Kandiah has a decent track record to show for it, with Rackspace chairman Jeffrey Benjamin calling him “a proven operator across services, infrastructure, software, and AI.”
Kandiah built Hitachi Digital’s initial AI-first growth strategy for infrastructure, cybersecurity, and intelligent operations. He launched Hitachi Digital Services and oversaw the $9.6 billion acquisition of GlobalLogic.
Rackspace, once a traditional hosting company, has shown interest in expanding its services to include AI integration.

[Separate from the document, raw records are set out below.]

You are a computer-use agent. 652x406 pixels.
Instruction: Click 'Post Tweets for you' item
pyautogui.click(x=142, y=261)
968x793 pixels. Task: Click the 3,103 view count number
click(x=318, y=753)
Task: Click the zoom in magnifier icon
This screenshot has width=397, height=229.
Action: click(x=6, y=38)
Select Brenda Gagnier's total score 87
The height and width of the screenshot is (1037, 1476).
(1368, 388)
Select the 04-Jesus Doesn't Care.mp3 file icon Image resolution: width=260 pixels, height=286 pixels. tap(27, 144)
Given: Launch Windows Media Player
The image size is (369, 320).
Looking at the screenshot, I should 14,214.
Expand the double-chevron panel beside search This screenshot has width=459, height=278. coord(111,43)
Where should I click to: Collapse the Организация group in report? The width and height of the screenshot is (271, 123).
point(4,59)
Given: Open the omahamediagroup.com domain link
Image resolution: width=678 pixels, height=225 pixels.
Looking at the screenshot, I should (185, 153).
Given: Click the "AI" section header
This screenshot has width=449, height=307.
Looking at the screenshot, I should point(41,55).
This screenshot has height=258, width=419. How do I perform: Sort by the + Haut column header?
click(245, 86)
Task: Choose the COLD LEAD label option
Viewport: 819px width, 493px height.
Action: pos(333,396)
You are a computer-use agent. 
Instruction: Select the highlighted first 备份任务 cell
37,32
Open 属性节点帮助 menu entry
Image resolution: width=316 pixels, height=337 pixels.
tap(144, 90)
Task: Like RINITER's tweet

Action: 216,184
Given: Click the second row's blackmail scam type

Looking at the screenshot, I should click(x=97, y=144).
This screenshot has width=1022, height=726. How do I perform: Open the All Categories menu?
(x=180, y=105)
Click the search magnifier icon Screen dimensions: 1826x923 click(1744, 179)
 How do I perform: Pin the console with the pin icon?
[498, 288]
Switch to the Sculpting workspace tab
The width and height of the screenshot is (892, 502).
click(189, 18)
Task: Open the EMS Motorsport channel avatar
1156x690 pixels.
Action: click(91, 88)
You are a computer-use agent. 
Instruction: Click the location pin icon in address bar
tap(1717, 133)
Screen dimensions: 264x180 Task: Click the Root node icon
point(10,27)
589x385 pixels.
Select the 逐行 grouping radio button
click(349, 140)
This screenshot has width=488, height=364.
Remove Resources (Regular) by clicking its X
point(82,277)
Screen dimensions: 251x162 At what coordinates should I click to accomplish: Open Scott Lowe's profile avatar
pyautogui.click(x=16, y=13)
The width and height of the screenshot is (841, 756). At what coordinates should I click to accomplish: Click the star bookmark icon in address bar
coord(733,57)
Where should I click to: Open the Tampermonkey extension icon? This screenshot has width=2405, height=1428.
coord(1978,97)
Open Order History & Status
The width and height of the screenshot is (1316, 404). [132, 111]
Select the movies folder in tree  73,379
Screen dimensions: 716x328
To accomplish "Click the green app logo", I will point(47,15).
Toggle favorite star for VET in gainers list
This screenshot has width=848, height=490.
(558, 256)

“I am honored to lead Rackspace Technology and its exceptional team of ‘Rackers,’” Kandiah said. “As industries take AI to production, they need the governed multicloud operations that our talented teams design, build, and operate across private, public, and sovereign clouds.”
Where Did Rackspace Go Wrong?
Rackspace built its reputation as a traditional hosting company, offering servers, managed hosting, and email. But once hyperscalers began to dominate the entire market a few years ago, Rackspace — like many others — felt a lot of pressure.

The company’s answer was to follow the giants into multicloud and managed services. It split operations into public and private cloud, laid off hundreds of employees, downsized its San Antonio headquarters, and rebranded as a cloud services provider.
Rackspace also invested in AI-ready managed services, including introducing its new Foundry for AI by Rackspace (FAIR) initiative, which ended up securing 80 AI-related deals.
But the changes failed to stop the slide. Rackspace posted an $863 million loss in 2024, widening from $838 million the year before — a 7% increase. By Q2 2025, Rackspace had logged its fourth consecutive quarterly loss, reporting a $54.5 million net loss on $666.3 million in revenue, down 2.7% year over year.
Despite the losses, executives pointed to signs of progress. In a May earnings release, then-CEO Amar Maletira described the quarter as part of a “continuing operational turnaround,” according to the San Antonio Express News, citing Q2 results that showed bookings up 16% year over year, operating profit up 34%, and a positive cash flow.
Still, revenue growth lagged behind expectations, prompting Rackspace to shake up leadership once more — this time by appointing Kandiah as CEO.
“My starting point is customers,” Kandiah wrote on LinkedIn. “As AI moves from pilot to production, our customers across industries, including regulated and sovereign environments, need governed hybrid and multicloud solutions that meet security and compliance requirements, provide visibility, and deliver measurable results.”